MAD-Logic: Multi-Agent Debate Enhances Symbolic Translation and Reasoning
Abstract
Large language models (LLMs) struggle with complex logical reasoning. Previous methods can be briefly summarized into two pipelines: (1) translating natural language (NL) to symbolic language (SL) then reasoning via external solvers, and (2) adopting LLMs to reason directly in NL based on prompting or fine-tuning. However, we point out that on the one hand, the translation relying on a specific SL often fails to capture different important features of raw NL, leading to information loss or translation errors. On the other hand, both two pipelines have unignorable limitations. For example, the former (SL-based) methods are highly sensitive to imperfect translation, and the latter (NL-based) methods are prone to hallucinations. Motivated by this, we are the first to propose a multi-agent debate framework to leverage the strengths of different SLs and reasoning methods, achieving better performance in both translation and reasoning stages. Specifically, in the translation stage, multiple agents translate the NL into different SL and refine translations through debate.

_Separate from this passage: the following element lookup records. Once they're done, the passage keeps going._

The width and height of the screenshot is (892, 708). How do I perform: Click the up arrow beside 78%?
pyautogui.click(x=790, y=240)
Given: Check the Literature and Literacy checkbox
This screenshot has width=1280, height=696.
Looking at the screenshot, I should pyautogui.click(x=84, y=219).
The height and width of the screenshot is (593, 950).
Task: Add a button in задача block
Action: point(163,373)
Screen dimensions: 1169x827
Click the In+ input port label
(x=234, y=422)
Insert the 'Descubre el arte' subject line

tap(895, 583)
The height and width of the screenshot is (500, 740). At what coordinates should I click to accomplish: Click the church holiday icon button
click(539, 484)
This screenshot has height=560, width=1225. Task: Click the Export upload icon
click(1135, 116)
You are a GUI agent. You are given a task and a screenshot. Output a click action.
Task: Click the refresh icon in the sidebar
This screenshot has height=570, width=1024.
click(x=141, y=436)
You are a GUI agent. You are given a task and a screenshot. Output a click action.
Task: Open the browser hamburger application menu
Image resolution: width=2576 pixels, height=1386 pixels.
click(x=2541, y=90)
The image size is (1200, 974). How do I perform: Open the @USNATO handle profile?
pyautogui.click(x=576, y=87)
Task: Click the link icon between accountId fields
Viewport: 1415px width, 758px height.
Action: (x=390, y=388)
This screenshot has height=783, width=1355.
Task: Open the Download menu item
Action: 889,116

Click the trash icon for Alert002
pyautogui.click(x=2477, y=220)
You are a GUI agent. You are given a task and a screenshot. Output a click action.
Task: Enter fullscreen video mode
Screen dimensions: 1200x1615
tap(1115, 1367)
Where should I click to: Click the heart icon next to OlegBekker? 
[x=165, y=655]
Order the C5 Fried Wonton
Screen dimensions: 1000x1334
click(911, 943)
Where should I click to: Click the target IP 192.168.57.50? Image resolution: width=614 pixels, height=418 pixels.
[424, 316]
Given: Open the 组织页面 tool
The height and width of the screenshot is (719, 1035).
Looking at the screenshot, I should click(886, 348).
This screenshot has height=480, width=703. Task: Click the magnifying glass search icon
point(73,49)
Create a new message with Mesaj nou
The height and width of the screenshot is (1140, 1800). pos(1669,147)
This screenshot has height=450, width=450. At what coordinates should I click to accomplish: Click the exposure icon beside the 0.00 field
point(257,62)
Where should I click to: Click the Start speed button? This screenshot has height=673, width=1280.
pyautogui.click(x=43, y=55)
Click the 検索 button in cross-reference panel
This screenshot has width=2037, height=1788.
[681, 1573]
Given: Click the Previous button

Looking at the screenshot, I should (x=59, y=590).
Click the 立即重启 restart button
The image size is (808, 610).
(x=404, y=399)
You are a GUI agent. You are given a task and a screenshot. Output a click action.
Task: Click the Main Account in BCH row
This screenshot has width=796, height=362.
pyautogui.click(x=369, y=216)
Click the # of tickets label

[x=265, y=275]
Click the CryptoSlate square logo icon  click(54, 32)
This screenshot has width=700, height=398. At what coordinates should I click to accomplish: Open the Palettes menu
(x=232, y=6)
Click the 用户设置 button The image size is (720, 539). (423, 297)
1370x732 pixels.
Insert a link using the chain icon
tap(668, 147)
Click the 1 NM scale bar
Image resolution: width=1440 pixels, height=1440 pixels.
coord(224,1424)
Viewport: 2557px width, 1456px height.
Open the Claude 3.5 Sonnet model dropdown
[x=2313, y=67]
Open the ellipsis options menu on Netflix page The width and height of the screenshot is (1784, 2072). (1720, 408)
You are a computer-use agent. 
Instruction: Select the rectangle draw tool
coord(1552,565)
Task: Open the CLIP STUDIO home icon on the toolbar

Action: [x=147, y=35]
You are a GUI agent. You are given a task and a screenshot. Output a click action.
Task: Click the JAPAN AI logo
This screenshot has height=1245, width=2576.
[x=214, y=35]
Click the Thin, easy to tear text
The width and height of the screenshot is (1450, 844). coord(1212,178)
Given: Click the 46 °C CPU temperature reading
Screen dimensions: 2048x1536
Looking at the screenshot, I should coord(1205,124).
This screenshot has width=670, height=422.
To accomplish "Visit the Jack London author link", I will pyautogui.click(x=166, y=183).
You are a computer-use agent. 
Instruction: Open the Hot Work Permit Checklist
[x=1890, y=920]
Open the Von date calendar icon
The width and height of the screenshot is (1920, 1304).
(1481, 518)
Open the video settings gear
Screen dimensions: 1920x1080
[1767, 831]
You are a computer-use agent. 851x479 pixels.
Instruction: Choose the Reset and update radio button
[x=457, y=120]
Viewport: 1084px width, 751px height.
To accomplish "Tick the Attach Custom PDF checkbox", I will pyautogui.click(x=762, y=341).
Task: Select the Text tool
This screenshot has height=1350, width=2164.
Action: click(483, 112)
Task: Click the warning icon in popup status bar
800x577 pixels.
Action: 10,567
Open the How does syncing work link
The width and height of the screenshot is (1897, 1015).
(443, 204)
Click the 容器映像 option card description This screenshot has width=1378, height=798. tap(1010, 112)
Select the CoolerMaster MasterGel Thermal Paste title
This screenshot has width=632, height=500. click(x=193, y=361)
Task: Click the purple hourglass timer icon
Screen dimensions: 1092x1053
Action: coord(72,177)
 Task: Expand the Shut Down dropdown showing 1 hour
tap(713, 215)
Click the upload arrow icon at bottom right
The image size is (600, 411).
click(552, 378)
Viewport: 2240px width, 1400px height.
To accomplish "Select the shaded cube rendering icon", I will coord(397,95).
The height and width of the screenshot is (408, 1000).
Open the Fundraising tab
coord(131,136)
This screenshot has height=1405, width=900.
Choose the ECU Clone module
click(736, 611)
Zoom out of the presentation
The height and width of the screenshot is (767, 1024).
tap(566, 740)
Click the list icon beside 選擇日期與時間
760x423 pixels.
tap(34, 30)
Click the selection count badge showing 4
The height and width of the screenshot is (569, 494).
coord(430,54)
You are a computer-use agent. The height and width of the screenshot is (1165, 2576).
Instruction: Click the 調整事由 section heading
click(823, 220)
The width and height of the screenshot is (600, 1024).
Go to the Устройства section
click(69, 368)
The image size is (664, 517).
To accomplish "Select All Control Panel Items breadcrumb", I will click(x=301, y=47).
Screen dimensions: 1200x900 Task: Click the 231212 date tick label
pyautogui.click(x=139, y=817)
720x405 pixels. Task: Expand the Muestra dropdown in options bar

In the reasoning stage, multiple agents based on SL (obtained by the corresponding solver) and NL debate multiple rounds, with the final answer determined by majority vote. In addition, to address the inefficiency of multi-agent debates, we introduce an adaptive sparse communication strategy that prunes unnecessary interactions based on agent confidence and information gains. Extensive experiments on three datasets show that our method enhances logical QA performance while reducing computational cost.